[Estratto]
☆ ☆ ☆ ☆

Nel marzo 2001 decidiamo di andare a completare il rilievo topografico della cavità. Alla spedizione partecipano Lorenzo Lessio, Monica Naletto, il sottoscritto e Claudio Molin Fop. La grotta viene temporaneamente disarmata per effettuare un controllo generale dello stato d'usura dei materiali. Attualmente l'abisso è stato disceso e rilevato fino a -166 metri di profondità (ufficiosamente oltre quota -170). La strettoia sul fondo, (generata da un masso incastrato) sovrastante un nuovo pozzo verticale di 15 metri deve ancora essere resa transitabile, pertanto il pozzo a tutt'oggi è ancora inesplorato.
Le speranze di poter scoprire ambienti ancora più profondi rimangono buone. Speriamo bene! Con molta probabilità l'Abisso Renato rappresenta una delle vie d'accesso al reticolo carsico drenante le acque meteoriche assorbite dall'ampia spianata di Campo Croce e del vasto bacino idrologico Monte Cornosèga - Col delle Laste - Val Rossa. Le esplorazioni sono ancora in pieno svolgimento e promettono ulteriori scoperte.
Nota dolente: nel caso la grotta non raggiungesse in futuro i duecento metri di profondità, avrò perso la scommessa fatta con il gruppo che prevede la tinteggiatura dei miei capelli (biondo dorato). La sadica speranza dei miei amici di vedermi ridotto in quello stato è assai remota, ve lo posso assicurare.

☆ ☆ ☆ ☆

[Voci mostrate]
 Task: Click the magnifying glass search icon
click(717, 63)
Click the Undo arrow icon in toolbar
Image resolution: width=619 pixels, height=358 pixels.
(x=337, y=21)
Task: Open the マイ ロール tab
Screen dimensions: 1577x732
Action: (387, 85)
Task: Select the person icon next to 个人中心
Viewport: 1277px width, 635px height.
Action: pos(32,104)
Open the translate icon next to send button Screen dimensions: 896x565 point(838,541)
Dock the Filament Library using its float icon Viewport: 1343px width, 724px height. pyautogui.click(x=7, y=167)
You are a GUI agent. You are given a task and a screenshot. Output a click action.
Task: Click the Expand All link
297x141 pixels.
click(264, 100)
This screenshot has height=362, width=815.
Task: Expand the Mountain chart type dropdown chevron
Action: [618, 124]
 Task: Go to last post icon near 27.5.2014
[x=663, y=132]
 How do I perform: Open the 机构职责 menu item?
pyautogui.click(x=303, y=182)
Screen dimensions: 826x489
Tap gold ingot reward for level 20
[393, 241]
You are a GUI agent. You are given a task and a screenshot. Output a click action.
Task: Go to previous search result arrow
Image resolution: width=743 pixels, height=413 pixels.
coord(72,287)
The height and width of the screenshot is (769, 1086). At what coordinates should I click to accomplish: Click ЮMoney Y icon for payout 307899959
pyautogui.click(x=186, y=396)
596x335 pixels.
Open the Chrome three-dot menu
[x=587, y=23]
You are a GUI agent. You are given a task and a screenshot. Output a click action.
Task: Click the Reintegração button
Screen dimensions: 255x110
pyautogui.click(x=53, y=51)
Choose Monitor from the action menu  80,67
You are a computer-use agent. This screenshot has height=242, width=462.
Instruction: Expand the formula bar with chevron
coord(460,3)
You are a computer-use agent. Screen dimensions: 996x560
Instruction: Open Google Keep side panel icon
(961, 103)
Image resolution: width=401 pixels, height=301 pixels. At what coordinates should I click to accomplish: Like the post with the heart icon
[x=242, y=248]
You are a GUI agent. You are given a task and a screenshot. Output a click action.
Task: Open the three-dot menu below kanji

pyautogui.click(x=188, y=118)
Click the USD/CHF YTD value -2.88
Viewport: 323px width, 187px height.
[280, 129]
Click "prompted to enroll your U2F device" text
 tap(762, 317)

☆ ☆ ☆ ☆

[Cosa si richiede]
Rispondi alle domande seguenti basandoti sull'estratto.
(a) In quale mese e anno si decide di completare il rilievo topografico della cavità?
(b) Da quale spianata vengono assorbite le acque meteoriche citate?
(c) Quale profondità dovrebbe raggiungere in futuro la grotta perché chi scrive non perda la scommessa?
Per svolgere il compito non occorre consultare le voci riportate sopra.

[Risultato]
(a) Marzo 2001.
(b) Dall'ampia spianata di Campo Croce.
(c) Duecento metri.